Alex Tutty, a games law specialist at Sheridans, told CVG that it is not illegal for customers or businesses to sell game keys, providing they are permitted by the terms under which they are licensed. Some game companies specifically forbid the practice in their End-User License Agreements.
On the other hand it is not illegal for an individual to resell digital property according to a ruling in 2012 by the Court of Justice of the European Union. Germany seems to be the exception - the Regional Court of Berlin dismissed a lawsuit from the German consumer organization VZBV against Valve in January of this year, granting Valve the authority to prevent Steam users from reselling their libraries of digital games.
According to CVG indie developer Paul Taylor (of Mode 7) managed to confirm the process by buying one of his own game keys through a 7 Entertainment website.
A 7 Entertainment company representative said "it was never in our intention to expose any indie developer to any financial losses or to cause them troubles."
"Our Terms of Service is really clear - it's prohibited to sell games commonly offered as free or games from any charity events."
But CVG's report points out that changes to 7 Entertainment's terms of service were updated to prohibit charity code reselling after the Humble Bundle scandal emerged.
"Please be advised, [we run] digital platforms for vendors from all around the world to sell theirs digital goods. We are not the owner of those products. If you can put it simple - we are like an eBay for gamers," the spokesperson explained.

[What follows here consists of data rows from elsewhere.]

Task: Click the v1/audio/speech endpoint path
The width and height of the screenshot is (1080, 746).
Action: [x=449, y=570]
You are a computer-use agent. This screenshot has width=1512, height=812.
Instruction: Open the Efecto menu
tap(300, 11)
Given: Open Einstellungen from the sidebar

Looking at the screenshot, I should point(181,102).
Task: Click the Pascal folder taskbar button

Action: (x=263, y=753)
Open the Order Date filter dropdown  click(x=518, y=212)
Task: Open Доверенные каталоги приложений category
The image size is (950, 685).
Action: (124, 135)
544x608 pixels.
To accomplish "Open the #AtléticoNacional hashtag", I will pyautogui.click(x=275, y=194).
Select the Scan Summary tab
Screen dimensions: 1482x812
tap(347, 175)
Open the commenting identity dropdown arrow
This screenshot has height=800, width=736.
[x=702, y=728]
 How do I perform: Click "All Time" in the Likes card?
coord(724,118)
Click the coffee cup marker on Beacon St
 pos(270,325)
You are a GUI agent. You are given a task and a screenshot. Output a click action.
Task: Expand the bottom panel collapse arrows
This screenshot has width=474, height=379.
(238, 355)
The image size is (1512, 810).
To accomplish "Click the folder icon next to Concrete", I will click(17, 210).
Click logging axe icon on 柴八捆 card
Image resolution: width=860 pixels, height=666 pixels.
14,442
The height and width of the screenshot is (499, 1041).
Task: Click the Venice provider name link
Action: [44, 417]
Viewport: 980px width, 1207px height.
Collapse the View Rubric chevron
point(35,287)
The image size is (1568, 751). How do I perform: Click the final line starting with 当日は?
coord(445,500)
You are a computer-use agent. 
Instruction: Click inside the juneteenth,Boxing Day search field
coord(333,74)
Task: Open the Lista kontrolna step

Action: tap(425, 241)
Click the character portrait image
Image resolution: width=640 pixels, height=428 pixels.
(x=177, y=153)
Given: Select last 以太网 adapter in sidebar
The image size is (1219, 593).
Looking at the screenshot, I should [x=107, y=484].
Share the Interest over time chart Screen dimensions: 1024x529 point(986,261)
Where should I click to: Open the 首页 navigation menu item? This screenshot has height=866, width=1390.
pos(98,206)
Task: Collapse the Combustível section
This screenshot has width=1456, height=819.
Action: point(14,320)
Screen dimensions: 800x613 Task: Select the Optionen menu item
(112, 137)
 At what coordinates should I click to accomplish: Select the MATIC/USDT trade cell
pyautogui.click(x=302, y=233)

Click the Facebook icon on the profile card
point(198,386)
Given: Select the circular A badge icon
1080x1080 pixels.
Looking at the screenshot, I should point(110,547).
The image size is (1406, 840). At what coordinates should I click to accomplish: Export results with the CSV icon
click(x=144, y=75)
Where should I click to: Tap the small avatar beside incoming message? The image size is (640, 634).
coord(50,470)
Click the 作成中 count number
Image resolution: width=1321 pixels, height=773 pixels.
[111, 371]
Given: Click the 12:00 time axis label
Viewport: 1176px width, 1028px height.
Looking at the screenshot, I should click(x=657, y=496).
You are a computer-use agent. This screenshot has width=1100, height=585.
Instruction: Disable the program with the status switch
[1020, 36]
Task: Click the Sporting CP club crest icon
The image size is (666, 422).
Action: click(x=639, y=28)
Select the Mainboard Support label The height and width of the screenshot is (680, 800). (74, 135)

"We have already contacted vendors selling those products in order to receive some information regarding the origin of those keys. We are sure that this situation will be resolved within next week."
Meanwhile, Lewie Procter of games deals website SavyGamer has come under fire for inadvertently promoting Humble Bundle codes. In a statement on his site, Procter said that he will continue to promote these codes.
"I have absolutely zero intention of ever shying away from informing my users about something that I consider to be a good deal simply because the developer disproves," he said.
The take-away is that some developers are unhappy that customers are buying their games for cheap via bundle sales intended to promote charities and then being resold elsewhere for a fairly decent profit.